Con un comunicato carico di dolore e gratitudine, i presidenti della squadra di calcio di Brusciano hanno annunciato la fine del percorso sportivo della società. Una decisione sofferta, che arriva dopo anni di sacrifici, passioni e vittorie capaci di unire un’intera comunità attorno a una maglia e a un’idea di calcio radicata nel territorio.

Non è la sconfitta di una stagione a determinare questo epilogo, ma qualcosa di più strutturale e silenzioso: il momento in cui la passione, da sola, non riesce più a sostenere il peso di un progetto sportivo.
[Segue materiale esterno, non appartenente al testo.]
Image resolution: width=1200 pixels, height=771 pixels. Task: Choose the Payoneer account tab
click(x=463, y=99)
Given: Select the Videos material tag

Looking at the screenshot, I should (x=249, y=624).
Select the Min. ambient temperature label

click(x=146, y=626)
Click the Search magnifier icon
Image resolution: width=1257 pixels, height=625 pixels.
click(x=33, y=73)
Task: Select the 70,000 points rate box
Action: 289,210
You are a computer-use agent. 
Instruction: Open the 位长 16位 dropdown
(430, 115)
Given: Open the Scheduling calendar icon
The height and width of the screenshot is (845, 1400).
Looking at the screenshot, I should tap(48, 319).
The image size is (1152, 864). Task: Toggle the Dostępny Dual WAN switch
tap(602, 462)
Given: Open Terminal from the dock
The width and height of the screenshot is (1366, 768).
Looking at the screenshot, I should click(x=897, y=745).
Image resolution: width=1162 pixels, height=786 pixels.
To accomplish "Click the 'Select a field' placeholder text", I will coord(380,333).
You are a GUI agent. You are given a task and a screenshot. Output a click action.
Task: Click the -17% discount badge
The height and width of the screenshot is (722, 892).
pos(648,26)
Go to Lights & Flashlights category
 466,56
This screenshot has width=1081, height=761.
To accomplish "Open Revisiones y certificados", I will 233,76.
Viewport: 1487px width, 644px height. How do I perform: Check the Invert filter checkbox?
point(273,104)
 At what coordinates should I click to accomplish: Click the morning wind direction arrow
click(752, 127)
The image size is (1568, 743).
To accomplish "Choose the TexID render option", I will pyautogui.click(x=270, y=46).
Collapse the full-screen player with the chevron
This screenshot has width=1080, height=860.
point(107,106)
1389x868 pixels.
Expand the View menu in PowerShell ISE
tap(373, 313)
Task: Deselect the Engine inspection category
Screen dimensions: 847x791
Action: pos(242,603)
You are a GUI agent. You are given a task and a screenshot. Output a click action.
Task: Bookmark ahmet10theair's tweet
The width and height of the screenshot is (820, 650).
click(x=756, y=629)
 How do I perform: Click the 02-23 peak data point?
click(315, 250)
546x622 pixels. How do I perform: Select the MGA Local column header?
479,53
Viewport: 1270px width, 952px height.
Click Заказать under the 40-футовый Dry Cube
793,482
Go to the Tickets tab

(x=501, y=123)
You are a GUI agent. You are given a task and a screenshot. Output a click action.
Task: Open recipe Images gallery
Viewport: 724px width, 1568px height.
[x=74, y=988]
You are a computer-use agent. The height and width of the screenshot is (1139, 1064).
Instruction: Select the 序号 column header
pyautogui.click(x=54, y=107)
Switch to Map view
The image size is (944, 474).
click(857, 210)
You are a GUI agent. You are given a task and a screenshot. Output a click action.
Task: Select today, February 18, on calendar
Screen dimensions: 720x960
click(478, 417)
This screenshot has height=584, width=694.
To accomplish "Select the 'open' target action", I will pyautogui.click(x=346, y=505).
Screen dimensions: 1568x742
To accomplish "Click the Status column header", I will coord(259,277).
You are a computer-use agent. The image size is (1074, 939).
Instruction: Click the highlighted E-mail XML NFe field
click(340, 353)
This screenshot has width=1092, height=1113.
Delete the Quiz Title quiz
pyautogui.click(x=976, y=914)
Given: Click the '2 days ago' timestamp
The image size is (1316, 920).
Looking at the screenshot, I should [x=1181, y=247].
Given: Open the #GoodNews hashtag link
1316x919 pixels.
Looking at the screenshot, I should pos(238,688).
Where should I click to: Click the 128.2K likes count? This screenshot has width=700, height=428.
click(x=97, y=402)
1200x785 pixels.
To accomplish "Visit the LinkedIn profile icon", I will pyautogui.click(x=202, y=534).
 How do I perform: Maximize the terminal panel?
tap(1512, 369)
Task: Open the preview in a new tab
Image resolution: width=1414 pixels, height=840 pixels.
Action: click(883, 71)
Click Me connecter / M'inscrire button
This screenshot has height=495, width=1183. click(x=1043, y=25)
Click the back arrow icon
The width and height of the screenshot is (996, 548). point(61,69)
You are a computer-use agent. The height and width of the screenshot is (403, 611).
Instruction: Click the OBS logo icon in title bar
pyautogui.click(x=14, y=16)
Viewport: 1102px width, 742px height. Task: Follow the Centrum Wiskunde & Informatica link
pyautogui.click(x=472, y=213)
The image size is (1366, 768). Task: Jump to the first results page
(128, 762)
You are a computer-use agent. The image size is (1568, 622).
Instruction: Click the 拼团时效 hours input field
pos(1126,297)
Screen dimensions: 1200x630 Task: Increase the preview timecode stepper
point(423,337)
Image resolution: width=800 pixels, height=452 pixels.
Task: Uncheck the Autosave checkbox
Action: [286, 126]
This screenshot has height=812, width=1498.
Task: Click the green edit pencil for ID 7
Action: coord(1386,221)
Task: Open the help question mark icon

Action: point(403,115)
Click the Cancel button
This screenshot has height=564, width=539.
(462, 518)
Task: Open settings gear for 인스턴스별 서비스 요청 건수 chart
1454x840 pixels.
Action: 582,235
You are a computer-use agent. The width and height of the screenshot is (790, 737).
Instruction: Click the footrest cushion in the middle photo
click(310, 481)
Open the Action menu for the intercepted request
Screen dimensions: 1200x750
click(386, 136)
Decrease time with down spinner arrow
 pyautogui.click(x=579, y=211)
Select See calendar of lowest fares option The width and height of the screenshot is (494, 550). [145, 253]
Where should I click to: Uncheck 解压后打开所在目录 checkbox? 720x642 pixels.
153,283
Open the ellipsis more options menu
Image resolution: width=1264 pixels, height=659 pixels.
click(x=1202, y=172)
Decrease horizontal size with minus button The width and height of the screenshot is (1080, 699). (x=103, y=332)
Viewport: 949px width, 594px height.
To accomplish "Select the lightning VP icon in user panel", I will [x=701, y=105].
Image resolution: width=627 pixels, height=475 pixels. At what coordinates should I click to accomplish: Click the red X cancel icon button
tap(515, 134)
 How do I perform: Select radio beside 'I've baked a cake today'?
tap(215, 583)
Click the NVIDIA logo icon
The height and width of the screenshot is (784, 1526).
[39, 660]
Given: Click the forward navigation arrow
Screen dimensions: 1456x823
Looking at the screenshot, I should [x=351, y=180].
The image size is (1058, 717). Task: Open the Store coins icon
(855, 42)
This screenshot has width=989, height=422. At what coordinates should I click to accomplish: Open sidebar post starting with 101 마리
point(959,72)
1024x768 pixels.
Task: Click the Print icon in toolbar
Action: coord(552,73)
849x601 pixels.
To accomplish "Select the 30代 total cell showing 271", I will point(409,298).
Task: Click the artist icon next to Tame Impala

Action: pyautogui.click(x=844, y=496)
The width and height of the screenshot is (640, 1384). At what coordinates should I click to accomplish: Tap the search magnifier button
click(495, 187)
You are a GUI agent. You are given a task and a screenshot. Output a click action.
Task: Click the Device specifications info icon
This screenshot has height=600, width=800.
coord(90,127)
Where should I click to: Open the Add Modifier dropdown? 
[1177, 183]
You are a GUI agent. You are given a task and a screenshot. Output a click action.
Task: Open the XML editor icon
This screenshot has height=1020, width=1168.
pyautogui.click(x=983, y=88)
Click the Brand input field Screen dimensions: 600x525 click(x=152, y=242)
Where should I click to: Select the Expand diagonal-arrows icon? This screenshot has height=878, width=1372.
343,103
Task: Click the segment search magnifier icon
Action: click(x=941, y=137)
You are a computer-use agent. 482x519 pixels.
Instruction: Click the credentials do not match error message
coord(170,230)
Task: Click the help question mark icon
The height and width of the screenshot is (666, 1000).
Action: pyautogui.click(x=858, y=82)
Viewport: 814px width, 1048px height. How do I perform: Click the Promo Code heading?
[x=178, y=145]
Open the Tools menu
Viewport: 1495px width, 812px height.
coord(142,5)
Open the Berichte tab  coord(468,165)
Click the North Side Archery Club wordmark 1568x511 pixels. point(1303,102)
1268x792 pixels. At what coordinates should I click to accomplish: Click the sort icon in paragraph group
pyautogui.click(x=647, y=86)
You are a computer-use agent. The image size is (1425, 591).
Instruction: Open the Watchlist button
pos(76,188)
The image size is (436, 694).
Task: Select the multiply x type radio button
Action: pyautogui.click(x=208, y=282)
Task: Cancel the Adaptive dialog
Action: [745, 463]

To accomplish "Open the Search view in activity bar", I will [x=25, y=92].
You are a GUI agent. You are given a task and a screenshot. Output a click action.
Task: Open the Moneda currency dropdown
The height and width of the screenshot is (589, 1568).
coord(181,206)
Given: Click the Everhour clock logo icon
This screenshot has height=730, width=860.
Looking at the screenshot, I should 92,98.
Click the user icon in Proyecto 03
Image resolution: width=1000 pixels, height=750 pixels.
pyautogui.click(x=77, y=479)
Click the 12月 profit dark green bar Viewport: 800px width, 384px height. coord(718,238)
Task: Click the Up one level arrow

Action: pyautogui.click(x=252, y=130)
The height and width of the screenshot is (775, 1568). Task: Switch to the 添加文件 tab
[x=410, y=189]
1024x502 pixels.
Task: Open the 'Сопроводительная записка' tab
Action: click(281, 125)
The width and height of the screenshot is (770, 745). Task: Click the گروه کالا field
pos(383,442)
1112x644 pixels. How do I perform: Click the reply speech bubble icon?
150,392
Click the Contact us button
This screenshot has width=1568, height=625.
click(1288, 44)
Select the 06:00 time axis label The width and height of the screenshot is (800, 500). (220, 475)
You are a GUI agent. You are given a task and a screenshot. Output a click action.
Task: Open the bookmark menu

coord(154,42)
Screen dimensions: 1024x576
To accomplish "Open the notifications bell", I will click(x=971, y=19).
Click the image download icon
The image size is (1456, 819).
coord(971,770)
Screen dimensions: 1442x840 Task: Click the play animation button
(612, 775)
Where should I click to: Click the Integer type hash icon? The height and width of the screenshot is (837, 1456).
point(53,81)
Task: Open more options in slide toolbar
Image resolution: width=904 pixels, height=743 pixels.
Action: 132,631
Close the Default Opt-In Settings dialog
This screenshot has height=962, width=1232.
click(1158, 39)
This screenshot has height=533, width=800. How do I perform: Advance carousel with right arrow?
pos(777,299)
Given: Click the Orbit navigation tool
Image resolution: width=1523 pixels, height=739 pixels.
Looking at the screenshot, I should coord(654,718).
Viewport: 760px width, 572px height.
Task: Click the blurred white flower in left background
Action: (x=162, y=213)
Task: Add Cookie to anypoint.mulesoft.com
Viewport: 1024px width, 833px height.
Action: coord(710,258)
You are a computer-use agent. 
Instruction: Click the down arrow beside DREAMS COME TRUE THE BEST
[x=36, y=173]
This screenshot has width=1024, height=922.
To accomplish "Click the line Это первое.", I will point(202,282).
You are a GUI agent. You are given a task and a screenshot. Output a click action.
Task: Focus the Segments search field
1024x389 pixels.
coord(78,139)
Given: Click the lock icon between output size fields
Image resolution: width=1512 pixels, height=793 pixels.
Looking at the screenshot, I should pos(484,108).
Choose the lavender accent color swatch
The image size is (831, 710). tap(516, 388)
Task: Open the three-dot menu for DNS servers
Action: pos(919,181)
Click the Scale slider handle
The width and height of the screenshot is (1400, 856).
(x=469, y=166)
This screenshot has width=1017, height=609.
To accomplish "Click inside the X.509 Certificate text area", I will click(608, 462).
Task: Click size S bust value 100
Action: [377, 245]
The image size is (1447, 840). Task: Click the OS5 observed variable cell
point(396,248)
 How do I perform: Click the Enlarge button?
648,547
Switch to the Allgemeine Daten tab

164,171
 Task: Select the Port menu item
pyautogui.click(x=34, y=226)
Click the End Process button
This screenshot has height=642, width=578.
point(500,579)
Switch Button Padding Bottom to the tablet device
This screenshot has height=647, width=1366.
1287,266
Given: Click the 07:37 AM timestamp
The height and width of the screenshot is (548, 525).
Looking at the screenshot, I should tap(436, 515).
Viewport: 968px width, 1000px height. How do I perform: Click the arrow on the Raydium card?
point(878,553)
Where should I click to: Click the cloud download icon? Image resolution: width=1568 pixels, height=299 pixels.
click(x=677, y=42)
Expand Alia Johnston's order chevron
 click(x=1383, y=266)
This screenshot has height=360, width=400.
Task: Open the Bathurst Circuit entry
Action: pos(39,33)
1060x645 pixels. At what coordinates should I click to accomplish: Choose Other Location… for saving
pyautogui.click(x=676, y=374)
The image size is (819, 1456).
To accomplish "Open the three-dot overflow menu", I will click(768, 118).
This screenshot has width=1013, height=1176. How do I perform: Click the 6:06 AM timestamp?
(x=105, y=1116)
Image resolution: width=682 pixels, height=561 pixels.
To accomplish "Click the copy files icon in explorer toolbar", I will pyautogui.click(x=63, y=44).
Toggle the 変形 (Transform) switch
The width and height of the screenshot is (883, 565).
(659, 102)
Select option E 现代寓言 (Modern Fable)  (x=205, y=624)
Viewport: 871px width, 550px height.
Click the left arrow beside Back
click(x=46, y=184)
I dirigenti hanno scelto di non entrare in polemiche, preferendo consegnare alla città il ricordo di ciò che è stato costruito, piuttosto che un resoconto amaro di ciò che non ha funzionato.

«Il risultato più grande non sono state le categorie o i campionati, ma vedere un’intera città riconoscersi in questa maglia.»

In questi anni la squadra ha rappresentato molto più del calcio giocato: ha riempito uno stadio, ha acceso l’entusiasmo dei bambini, ha regalato trasferte, lacrime di gioia e quel senso di appartenenza che solo lo sport riesce a generare in una comunità. Brusciano si è rispecchiata in quei colori, li ha fatti propri, li ha difesi con affetto.

Il saluto dei presidenti è rivolto a tutti — tifosi, calciatori, allenatori, dirigenti, collaboratori e a chi ha lavorato nell’ombra senza mai chiedere visibilità. Un ringraziamento collettivo che suona come un abbraccio finale a una famiglia allargata che si è costruita nel corso degli anni.